Learn Why We Need Serotonin & How to Increase it Naturally

Serotonin is a hormone which plays a major role in almost all human behavioral processes, from our emotions, motor skills to digestion; this is a potent chemical that’s vital for our life and bodily functions.

Its receptors are found in several parts of the brain and work as neurotransmitters and send messages from one to other part. However, most of it is present in the gut and impacts different biological processes like the appetite, metabolism, mood, memory, and digestion.

With this in mind, boosting your serotonin may be a natural way to reduce depression and better the overall mood. However, as with any neurotransmitter, you shouldn’t have too much of.

This being said, avoid the antidepressants and stick with the natural methods. Learn more about them below…

How to Increase the Serotonin Levels Naturally

  • Work out

According to research, exercise is good for the brain due to its ability to regulate the dopamine, serotonin, and noradrenaline.

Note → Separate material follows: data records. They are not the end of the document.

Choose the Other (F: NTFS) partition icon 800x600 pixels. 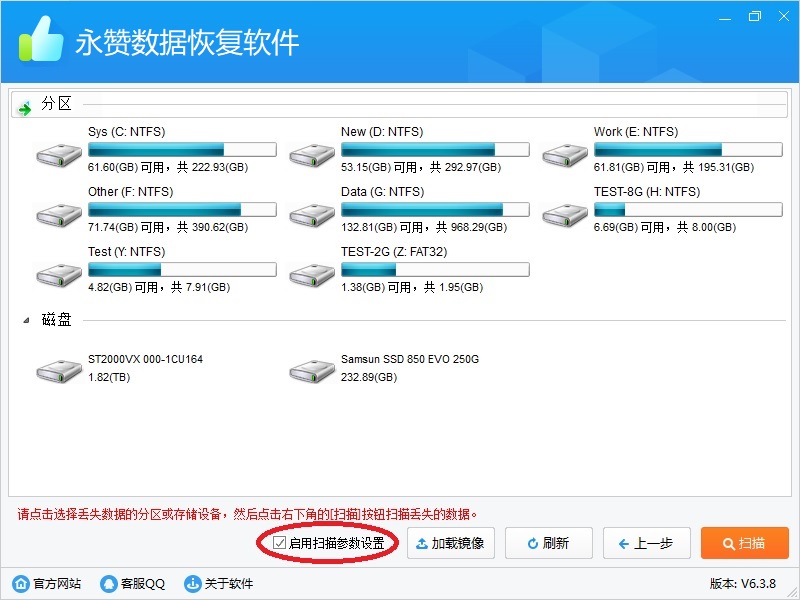coord(59,214)
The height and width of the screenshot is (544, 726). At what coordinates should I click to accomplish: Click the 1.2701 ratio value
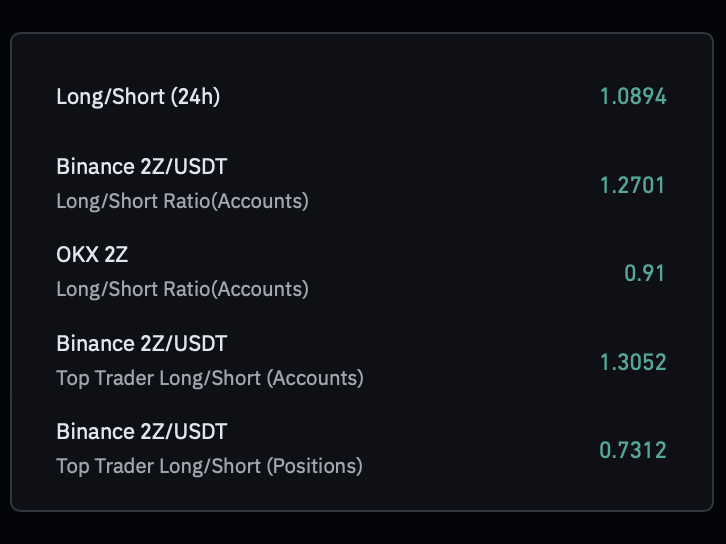(632, 185)
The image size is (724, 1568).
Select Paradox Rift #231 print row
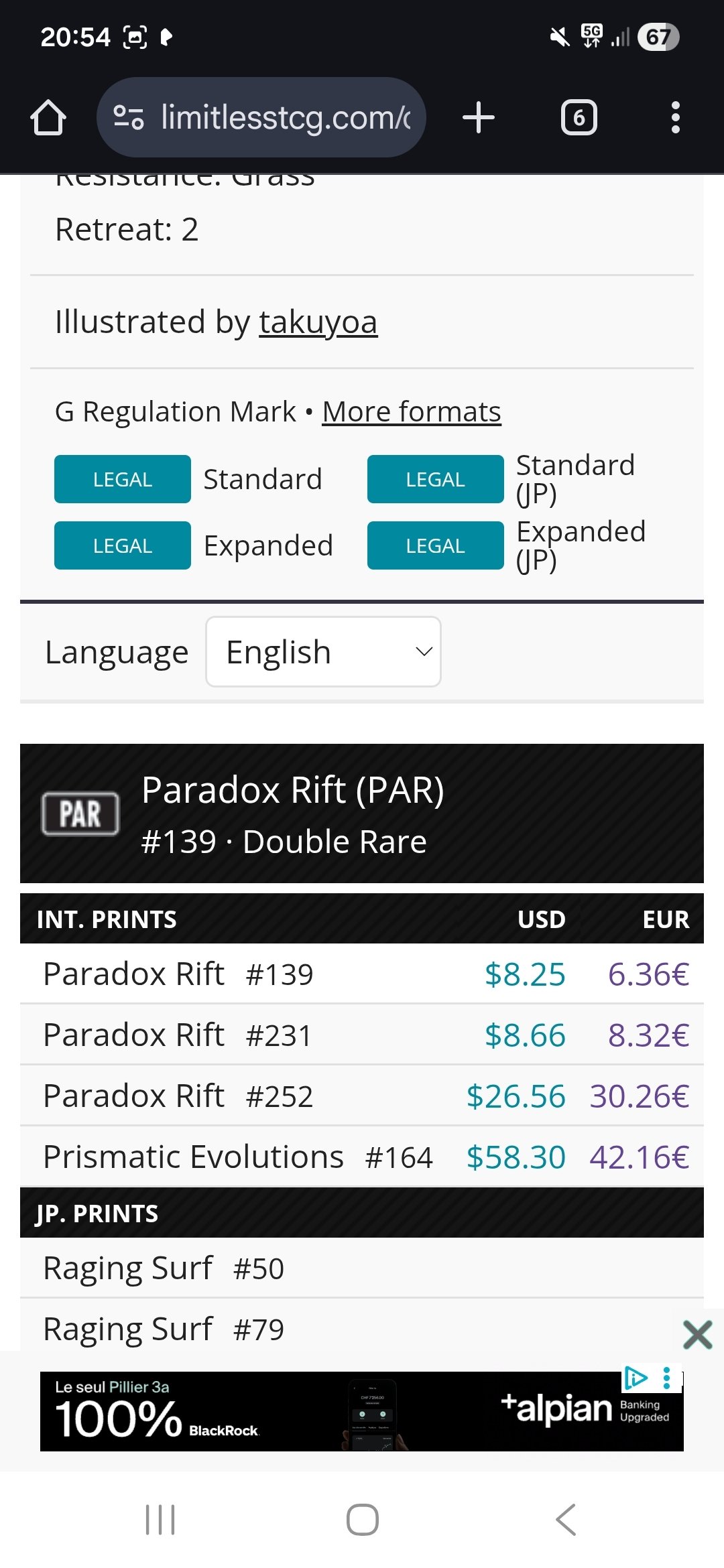click(178, 1035)
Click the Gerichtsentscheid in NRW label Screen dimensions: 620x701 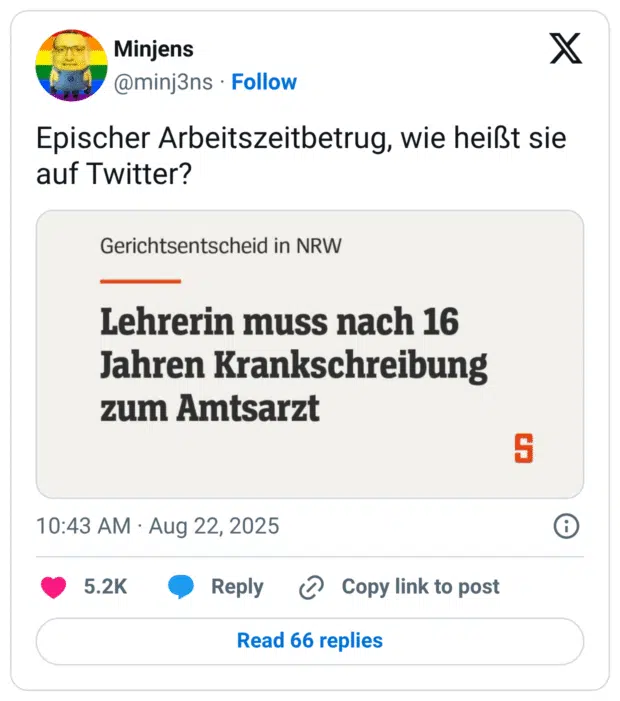[221, 245]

  • Eat anti-inflammatory foods

A healthy gut will change your body’s capacity for serotonin production. So, make sure you consume anti-inflammatory foods that are good for your gut and can help restore the balance of bacteria. Some of these foods are eggs, salmon, nuts, fresh veggies, and leafy green veggies, as well as probiotic foods like kombucha and kefir. Healthy fats from olive oil and avocados are also great for reduction of inflammation.

  • 5-HTP

This amino acid is naturally produced in our body and it’s used for the serotonin production. This is why it’s often used in supplement form to better the mood and lower depression. It can be found online and in specialized supplement shops. But, make sure you use it carefully and consult a physician before you start taking it to prevent amino acid imbalance.

  • Get some sun

When we don’t get sufficient sunlight, the proper serotonin production reduces. According to research, there’s a direct connection between the sunlight and serotonin production. The exposure to sunlight encourages the release of serotonin in the brain. This is why low serotonin is often linked with seasonal affective disorder.

  • Tryptophan

According to one research, lowered levels of tryptophan can reduce some brain activities related with happiness. And, it’s considered that these negative symptoms can be reduced with daily intake of 6 grams of L-tryptophan. This amount taken for several months was found to lower mood swings, tension, tiredness, and irritability.